(Source data)
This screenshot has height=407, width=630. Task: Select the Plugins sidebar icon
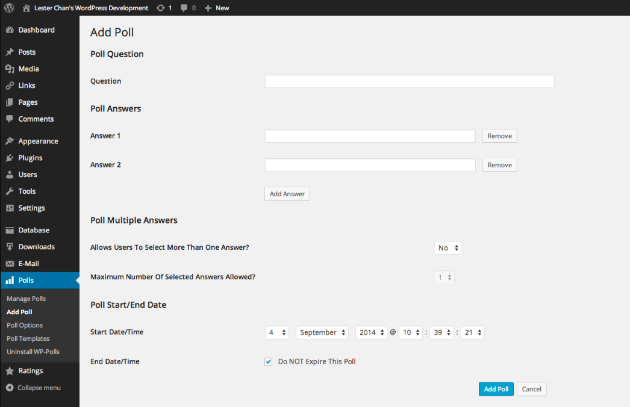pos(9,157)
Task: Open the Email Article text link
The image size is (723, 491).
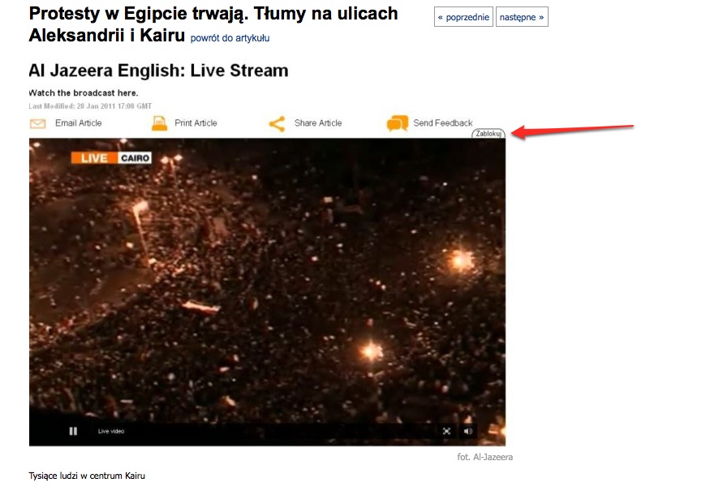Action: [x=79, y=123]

▶ _WORK TO BE COMPLETED_: Set down each of the records precisely, leaving any pictures behind.

▶ _TASK SOLUTION_:
This screenshot has height=407, width=630. Task: Select the Plugins sidebar icon
pos(9,157)
Task: Open the Email Article text link
The image size is (723, 491).
Action: [x=79, y=123]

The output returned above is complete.